• [Your objective] Repeat the records below exactly as they appear.
----- Supplied information -----
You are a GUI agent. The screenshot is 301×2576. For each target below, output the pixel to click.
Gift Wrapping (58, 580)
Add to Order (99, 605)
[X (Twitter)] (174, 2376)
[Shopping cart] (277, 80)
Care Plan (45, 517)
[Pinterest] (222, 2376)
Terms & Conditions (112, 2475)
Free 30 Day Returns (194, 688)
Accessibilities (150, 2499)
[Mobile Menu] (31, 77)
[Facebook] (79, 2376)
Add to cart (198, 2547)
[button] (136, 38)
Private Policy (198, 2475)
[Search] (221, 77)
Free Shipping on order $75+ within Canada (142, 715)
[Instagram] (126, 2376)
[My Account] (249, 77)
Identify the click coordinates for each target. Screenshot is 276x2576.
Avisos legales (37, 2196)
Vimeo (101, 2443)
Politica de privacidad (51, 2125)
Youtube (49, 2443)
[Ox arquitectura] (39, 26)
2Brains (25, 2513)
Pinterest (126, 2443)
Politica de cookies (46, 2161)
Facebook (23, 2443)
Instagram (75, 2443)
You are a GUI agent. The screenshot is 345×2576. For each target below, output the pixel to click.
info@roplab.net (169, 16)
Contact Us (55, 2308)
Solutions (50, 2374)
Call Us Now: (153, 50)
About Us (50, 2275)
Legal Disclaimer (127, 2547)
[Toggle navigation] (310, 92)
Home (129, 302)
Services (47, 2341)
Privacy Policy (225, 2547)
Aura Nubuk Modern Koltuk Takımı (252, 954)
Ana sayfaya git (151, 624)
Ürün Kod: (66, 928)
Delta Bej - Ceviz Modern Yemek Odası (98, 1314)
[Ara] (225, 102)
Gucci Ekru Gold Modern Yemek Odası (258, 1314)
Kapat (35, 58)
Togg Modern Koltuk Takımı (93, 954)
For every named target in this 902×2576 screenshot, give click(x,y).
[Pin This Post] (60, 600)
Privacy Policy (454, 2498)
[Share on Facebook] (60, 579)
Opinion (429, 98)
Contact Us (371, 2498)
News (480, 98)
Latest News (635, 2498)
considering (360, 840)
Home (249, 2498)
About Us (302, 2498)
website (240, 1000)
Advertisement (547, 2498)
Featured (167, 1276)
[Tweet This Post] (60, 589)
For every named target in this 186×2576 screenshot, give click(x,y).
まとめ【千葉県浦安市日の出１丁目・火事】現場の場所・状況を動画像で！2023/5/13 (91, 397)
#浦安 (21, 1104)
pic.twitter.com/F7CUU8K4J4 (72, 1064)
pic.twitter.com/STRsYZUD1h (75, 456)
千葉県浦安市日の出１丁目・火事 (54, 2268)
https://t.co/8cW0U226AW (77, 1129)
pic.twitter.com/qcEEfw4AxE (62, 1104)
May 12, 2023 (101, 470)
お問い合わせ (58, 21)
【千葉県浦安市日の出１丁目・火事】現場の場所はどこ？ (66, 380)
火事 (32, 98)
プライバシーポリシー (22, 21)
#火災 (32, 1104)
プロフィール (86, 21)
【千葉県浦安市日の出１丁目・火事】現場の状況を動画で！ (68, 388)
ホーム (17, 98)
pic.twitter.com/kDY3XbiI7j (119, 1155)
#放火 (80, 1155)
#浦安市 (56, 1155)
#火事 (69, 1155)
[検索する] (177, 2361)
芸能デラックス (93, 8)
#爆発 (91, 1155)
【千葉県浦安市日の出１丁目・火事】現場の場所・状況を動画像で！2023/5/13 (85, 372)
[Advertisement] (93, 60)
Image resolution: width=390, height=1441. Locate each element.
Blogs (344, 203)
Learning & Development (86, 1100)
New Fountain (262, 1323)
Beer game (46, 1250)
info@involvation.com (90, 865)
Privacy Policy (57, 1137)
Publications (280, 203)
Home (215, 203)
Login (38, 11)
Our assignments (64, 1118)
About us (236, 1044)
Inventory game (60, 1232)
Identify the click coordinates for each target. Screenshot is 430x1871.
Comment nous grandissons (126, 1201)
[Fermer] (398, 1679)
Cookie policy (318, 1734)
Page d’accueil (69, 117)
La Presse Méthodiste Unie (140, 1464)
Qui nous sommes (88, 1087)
-----
• [Exercise response]
You are a GUI agent. The screenshot is 301×2576. For each target below, output the pixel to click.
Gift Wrapping (58, 580)
Add to Order (99, 605)
[X (Twitter)] (174, 2376)
[Shopping cart] (277, 80)
Care Plan (45, 517)
[Pinterest] (222, 2376)
Terms & Conditions (112, 2475)
Free 30 Day Returns (194, 688)
Accessibilities (150, 2499)
[Mobile Menu] (31, 77)
[Facebook] (79, 2376)
Add to cart (198, 2547)
[button] (136, 38)
Private Policy (198, 2475)
[Search] (221, 77)
Free Shipping on order $75+ within Canada (142, 715)
[Instagram] (126, 2376)
[My Account] (249, 77)
Identify the click coordinates for each target. Screenshot is 276x2576.
Avisos legales (37, 2196)
Vimeo (101, 2443)
Politica de privacidad (51, 2125)
Youtube (49, 2443)
[Ox arquitectura] (39, 26)
2Brains (25, 2513)
Pinterest (126, 2443)
Politica de cookies (46, 2161)
Facebook (23, 2443)
Instagram (75, 2443)
You are a GUI agent. The screenshot is 345×2576. For each target below, output the pixel to click.
info@roplab.net (169, 16)
Contact Us (55, 2308)
Solutions (50, 2374)
Call Us Now: (153, 50)
About Us (50, 2275)
Legal Disclaimer (127, 2547)
[Toggle navigation] (310, 92)
Home (129, 302)
Services (47, 2341)
Privacy Policy (225, 2547)
Aura Nubuk Modern Koltuk Takımı (252, 954)
Ana sayfaya git (151, 624)
Ürün Kod: (66, 928)
Delta Bej - Ceviz Modern Yemek Odası (98, 1314)
[Ara] (225, 102)
Gucci Ekru Gold Modern Yemek Odası (258, 1314)
Kapat (35, 58)
Togg Modern Koltuk Takımı (93, 954)
For every named target in this 902×2576 screenshot, give click(x,y).
[Pin This Post] (60, 600)
Privacy Policy (454, 2498)
[Share on Facebook] (60, 579)
Opinion (429, 98)
Contact Us (371, 2498)
News (480, 98)
Latest News (635, 2498)
considering (360, 840)
Home (249, 2498)
About Us (302, 2498)
website (240, 1000)
Advertisement (547, 2498)
Featured (167, 1276)
[Tweet This Post] (60, 589)
For every named target in this 186×2576 screenshot, give click(x,y).
まとめ【千葉県浦安市日の出１丁目・火事】現場の場所・状況を動画像で！2023/5/13 (91, 397)
#浦安 (21, 1104)
pic.twitter.com/F7CUU8K4J4 (72, 1064)
pic.twitter.com/STRsYZUD1h (75, 456)
千葉県浦安市日の出１丁目・火事 (54, 2268)
https://t.co/8cW0U226AW (77, 1129)
pic.twitter.com/qcEEfw4AxE (62, 1104)
May 12, 2023 (101, 470)
お問い合わせ (58, 21)
【千葉県浦安市日の出１丁目・火事】現場の場所はどこ？ (66, 380)
火事 (32, 98)
プライバシーポリシー (22, 21)
#火災 (32, 1104)
プロフィール (86, 21)
【千葉県浦安市日の出１丁目・火事】現場の状況を動画で！ (68, 388)
ホーム (17, 98)
pic.twitter.com/kDY3XbiI7j (119, 1155)
#放火 (80, 1155)
#浦安市 (56, 1155)
#火事 (69, 1155)
[検索する] (177, 2361)
芸能デラックス (93, 8)
#爆発 (91, 1155)
【千葉県浦安市日の出１丁目・火事】現場の場所・状況を動画像で！2023/5/13 (85, 372)
[Advertisement] (93, 60)
Image resolution: width=390, height=1441. Locate each element.
Blogs (344, 203)
Learning & Development (86, 1100)
New Fountain (262, 1323)
Beer game (46, 1250)
info@involvation.com (90, 865)
Privacy Policy (57, 1137)
Publications (280, 203)
Home (215, 203)
Login (38, 11)
Our assignments (64, 1118)
About us (236, 1044)
Inventory game (60, 1232)
Identify the click coordinates for each target. Screenshot is 430x1871.
Comment nous grandissons (126, 1201)
[Fermer] (398, 1679)
Cookie policy (318, 1734)
Page d’accueil (69, 117)
La Presse Méthodiste Unie (140, 1464)
Qui nous sommes (88, 1087)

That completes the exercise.